Vendre des armes à Taïwan sans régler « la question de Formose ». Les ambigüités états-uniennes et européennes

Depuis 1949, date à laquelle Taïwan est de facto administrée indépendamment de la Chine continentale, les autorités de la République de Chine (Taïwan) ont pu compter sur des transferts et des ventes d’armes depuis l’étranger pour équiper et moderniser leurs forces armées. Les États-Unis sont historiquement leur principal fournisseur, mais certains États européens pratiquent aussi le commerce des armes, matériel et technologies militaires à destination de Taïwan. Étonnamment, aucun des États qui vendent ainsi des armes à Taïwan ne reconnaît l’île comme un État indépendant ou n’entretient de relations diplomatiques avec elle.

En effet, la question du statut de Taïwan en droit international – que l’on appelait «question de Formose » au milieu du 20e siècle – est toujours débattue aujourd’hui, comme elle l’est depuis 75 ans. La République populaire de Chine considère qu’il s’agit d’une province en rébellion contre le pouvoir central de Beijing. Les autorités à Taïwan se considèrent quant à elles comme celles d’un État souverain et indépendant, mais dont le rapport à la Chine continentale reste ambigu. Les États exportateurs d’armes vers Taïwan entretiennent tous des relations avec la Chine populaire et la plupart n’ont pas de position officielle sur le statut de Taïwan.

La question du statut de Taïwan a pourtant des conséquences directes sur la licéité ou l’illicéité de leur comportement. Selon que Taïwan est un État souverain et indépendant ou une province rebelle de la Chine, le droit applicable aux ventes et transferts d’armes, de matériel et de technologies militaires vers Taïwan sera différent.

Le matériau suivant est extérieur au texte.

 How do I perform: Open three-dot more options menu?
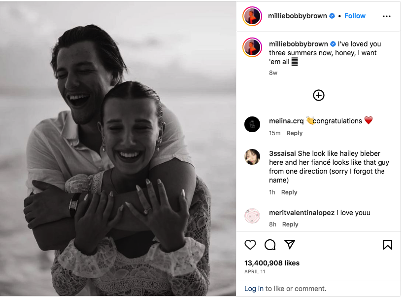click(x=387, y=16)

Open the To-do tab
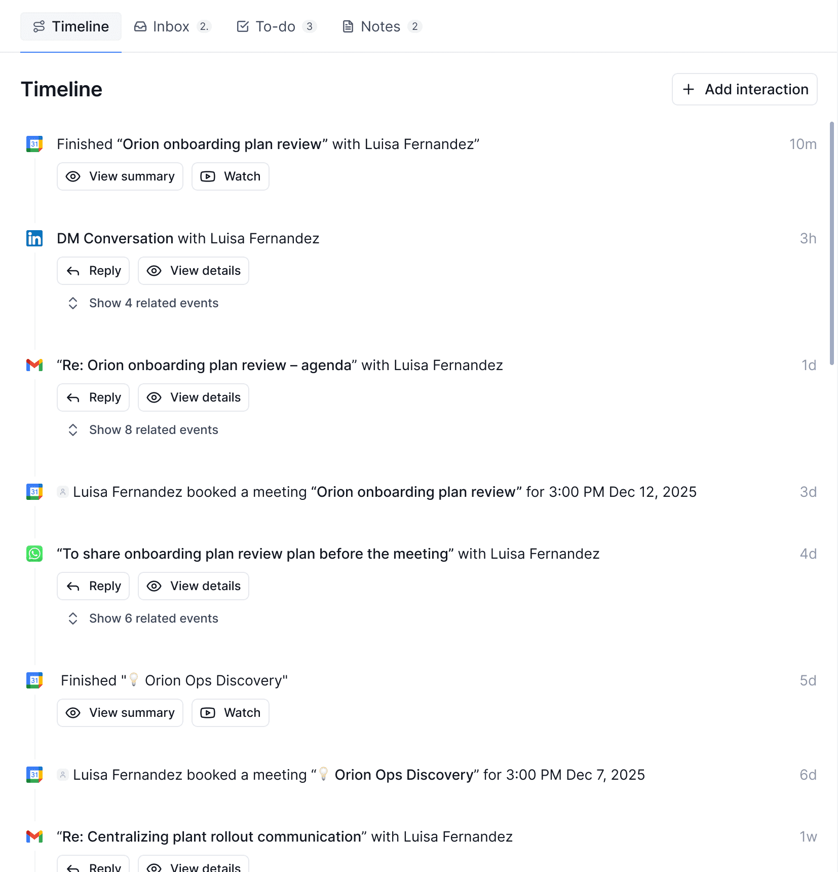(276, 26)
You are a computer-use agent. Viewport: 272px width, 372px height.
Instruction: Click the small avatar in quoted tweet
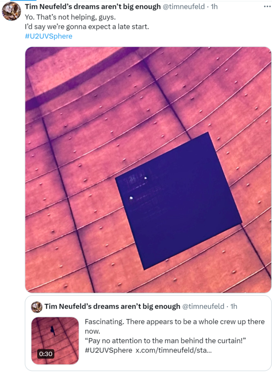tap(37, 307)
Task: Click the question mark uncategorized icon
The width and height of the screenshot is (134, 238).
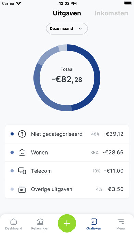Action: [x=22, y=134]
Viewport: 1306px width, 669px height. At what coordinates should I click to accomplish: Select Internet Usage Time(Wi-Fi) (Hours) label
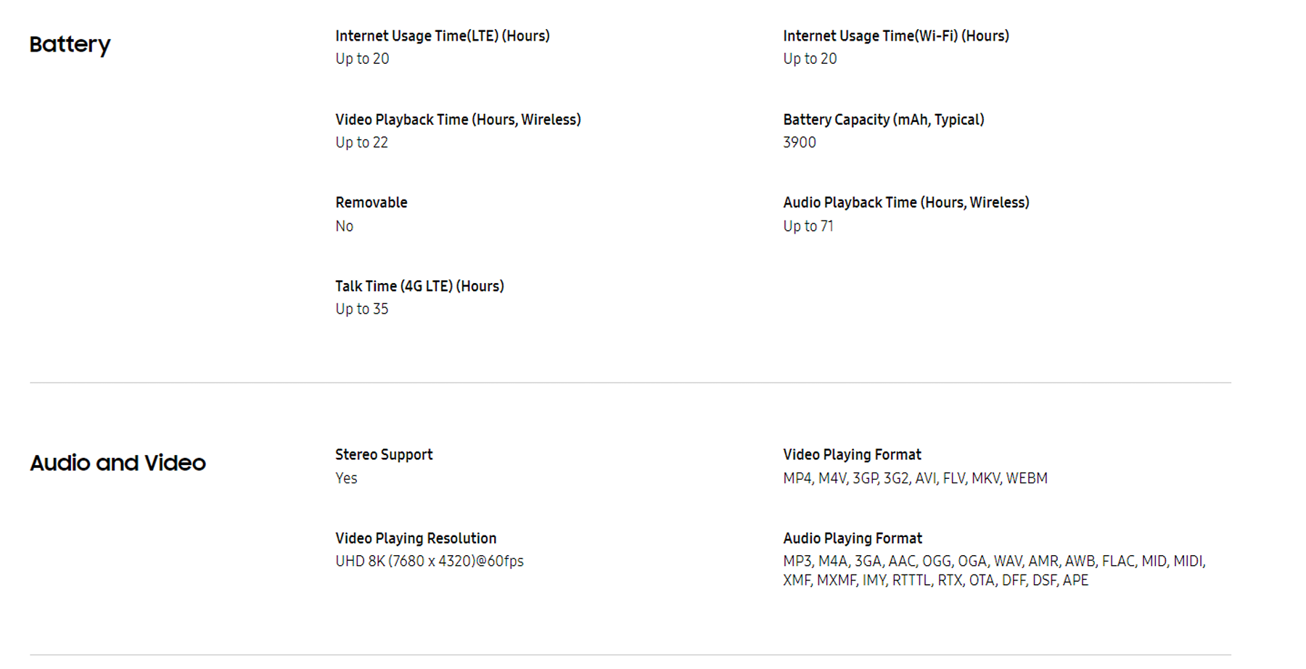[x=896, y=36]
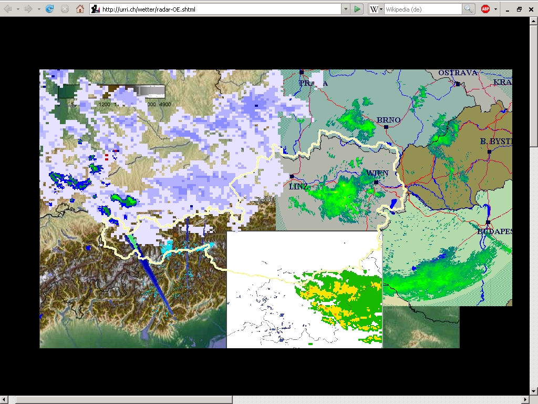The image size is (538, 404).
Task: Click the horizontal scrollbar right arrow
Action: click(524, 400)
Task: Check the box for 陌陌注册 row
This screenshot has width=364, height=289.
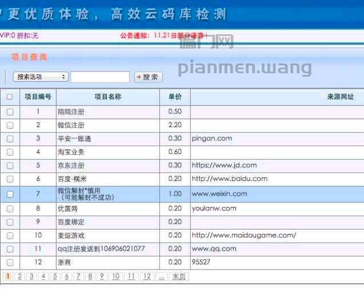Action: (10, 112)
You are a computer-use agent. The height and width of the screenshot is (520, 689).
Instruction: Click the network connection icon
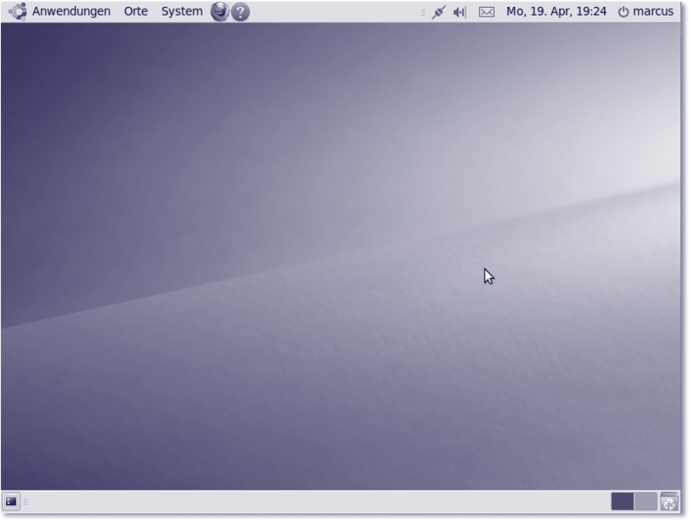point(439,12)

Ce rapport s’attache à rendre compte de l’ambigüité des discours états-uniens et européens sur le statut de Taïwan en droit international et à en analyser les conséquences juridiques. Pour ce faire, il commence par présenter les divergences de vues des différents États et organisations concernés quant au statut de Taïwan. Il montre ensuite que la question du statut de Taïwan reste débattue en droit international et que, quand bien même on clarifierait le droit applicable à la question des transferts d’armes vers l’île, cela ne lèverait pas toutes les zones de flou juridique sur ces transferts.